▶ [GIVEN TASK] Reproduce the material below word for word, leaving out the pictures.
>> start ENTRIES
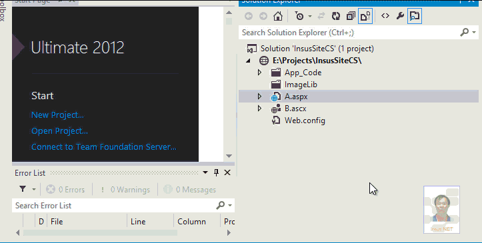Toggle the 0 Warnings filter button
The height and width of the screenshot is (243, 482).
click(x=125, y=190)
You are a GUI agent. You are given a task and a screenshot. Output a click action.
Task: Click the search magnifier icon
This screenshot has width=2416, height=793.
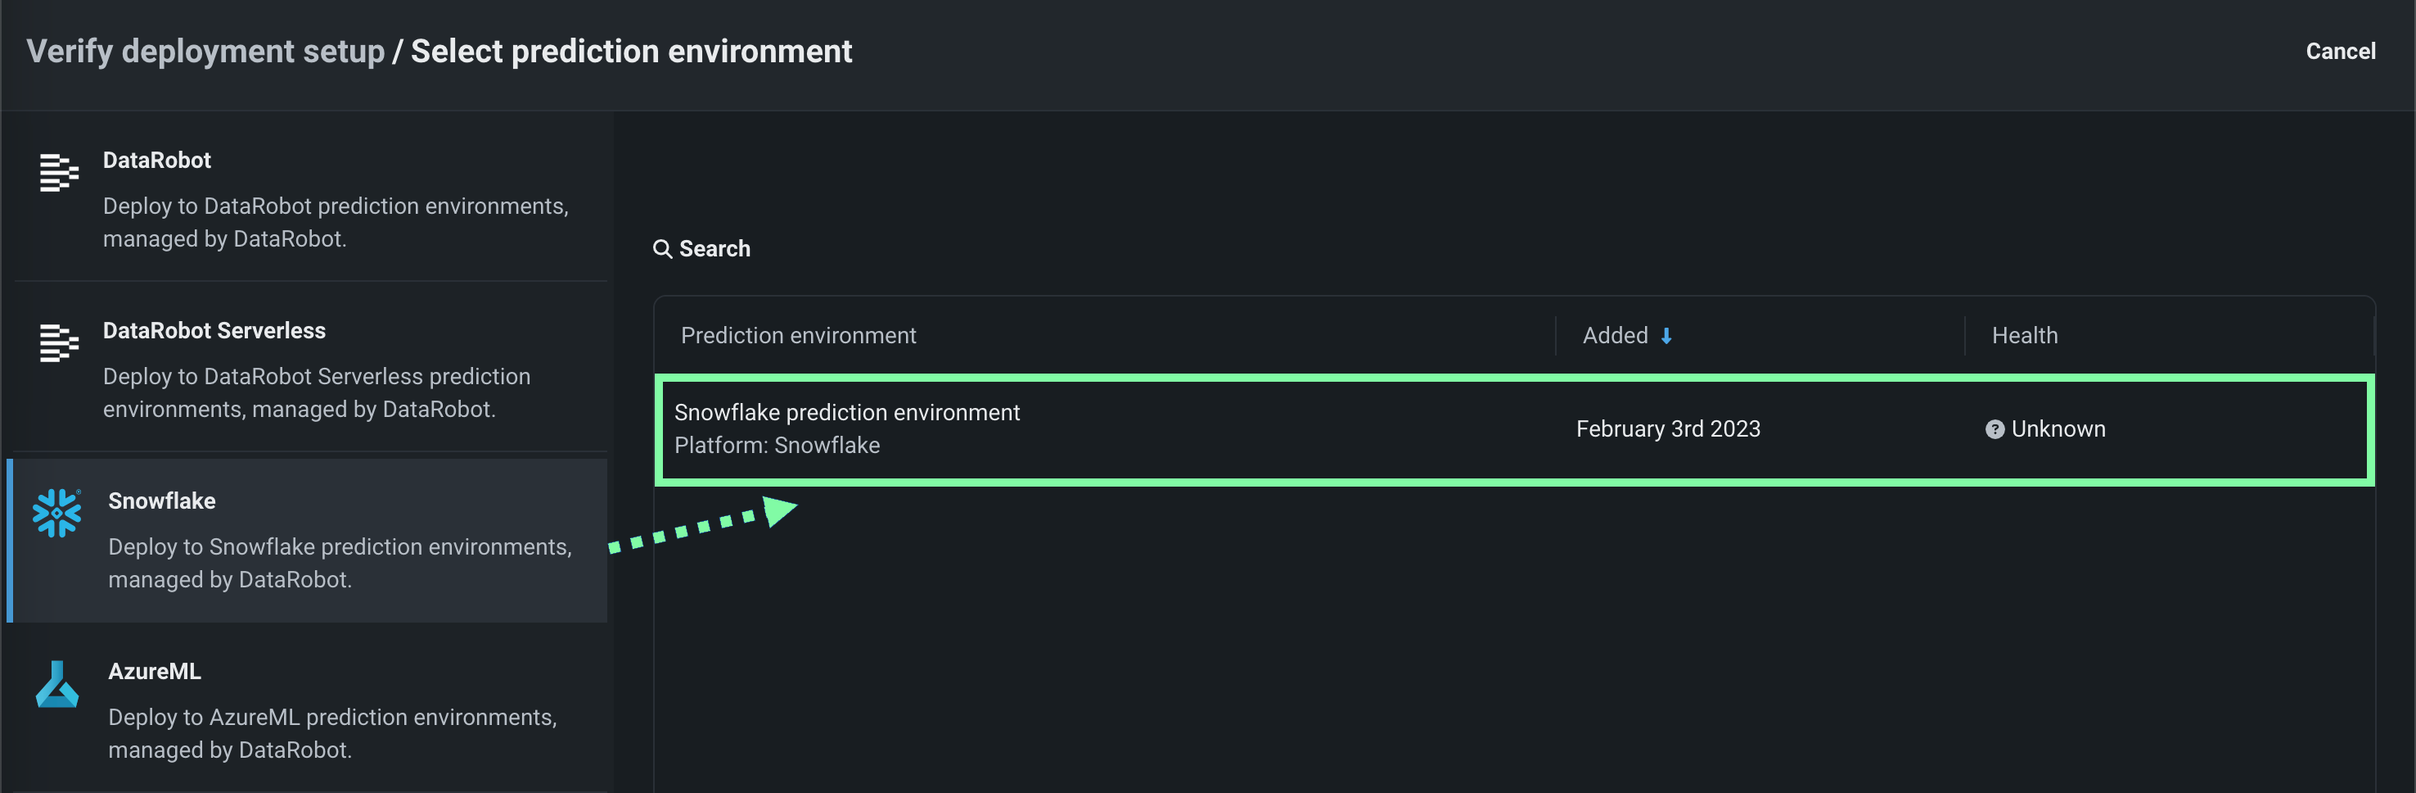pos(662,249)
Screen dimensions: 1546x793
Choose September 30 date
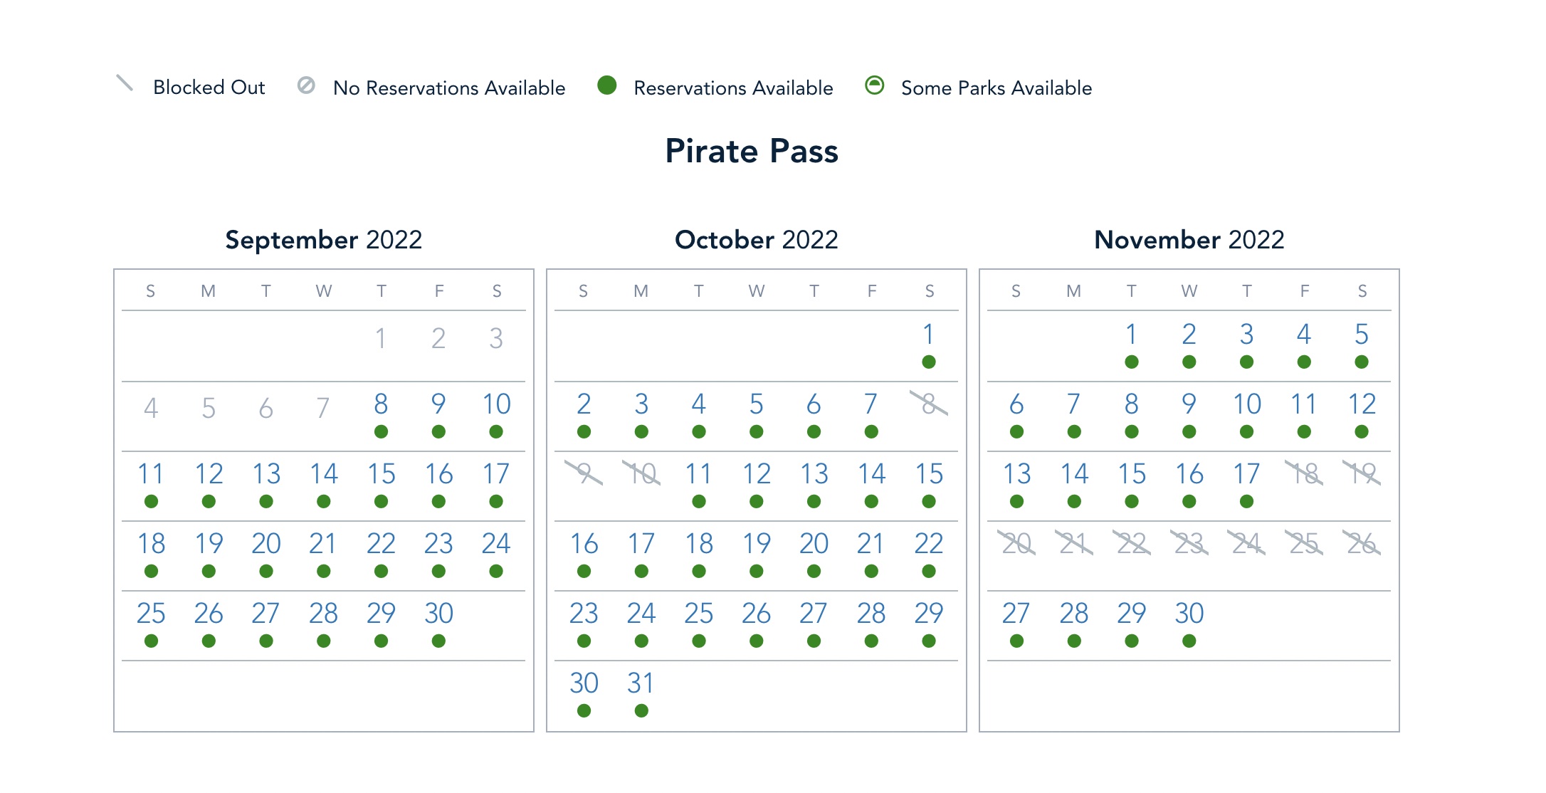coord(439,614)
>> end ENTRIES
▶ [TASK OUTPUT]
Toggle the 0 Warnings filter button
The height and width of the screenshot is (243, 482).
click(x=125, y=190)
You are a GUI agent. You are given a task and a screenshot. Output a click action.
Task: Click the search magnifier icon
This screenshot has width=2416, height=793.
pos(662,249)
Screen dimensions: 1546x793
Choose September 30 date
coord(439,614)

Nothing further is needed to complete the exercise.